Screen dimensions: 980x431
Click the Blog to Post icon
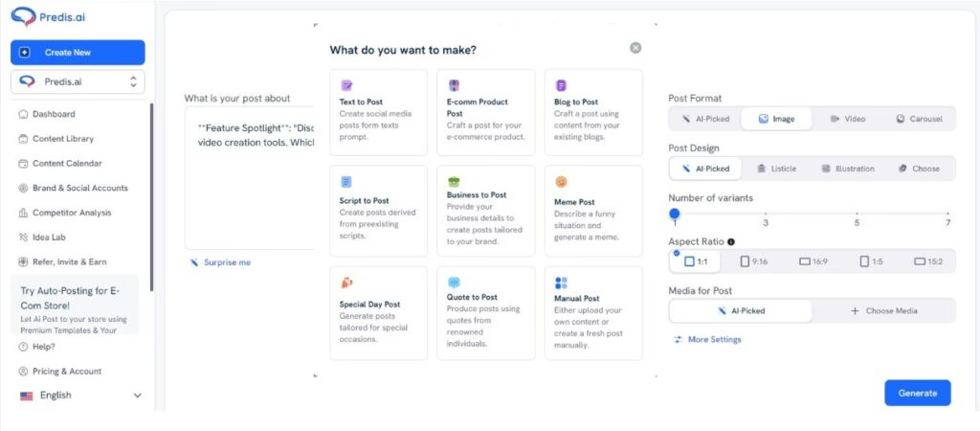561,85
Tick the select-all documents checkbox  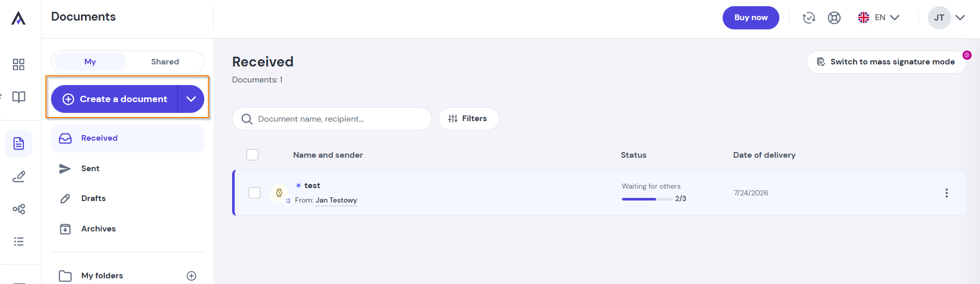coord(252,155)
--
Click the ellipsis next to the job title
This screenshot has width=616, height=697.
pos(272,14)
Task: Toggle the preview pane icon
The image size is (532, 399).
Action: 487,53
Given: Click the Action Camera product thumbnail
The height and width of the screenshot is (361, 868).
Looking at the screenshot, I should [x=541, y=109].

** Prompt **
Given the records above, restate word for word only the lines starting at the one with "This screenshot has width=616, height=697." and ending at the one with "Given: Click the".

** Written response **
This screenshot has width=616, height=697.
pos(272,14)
Task: Toggle the preview pane icon
The image size is (532, 399).
Action: 487,53
Given: Click the Action Camera product thumbnail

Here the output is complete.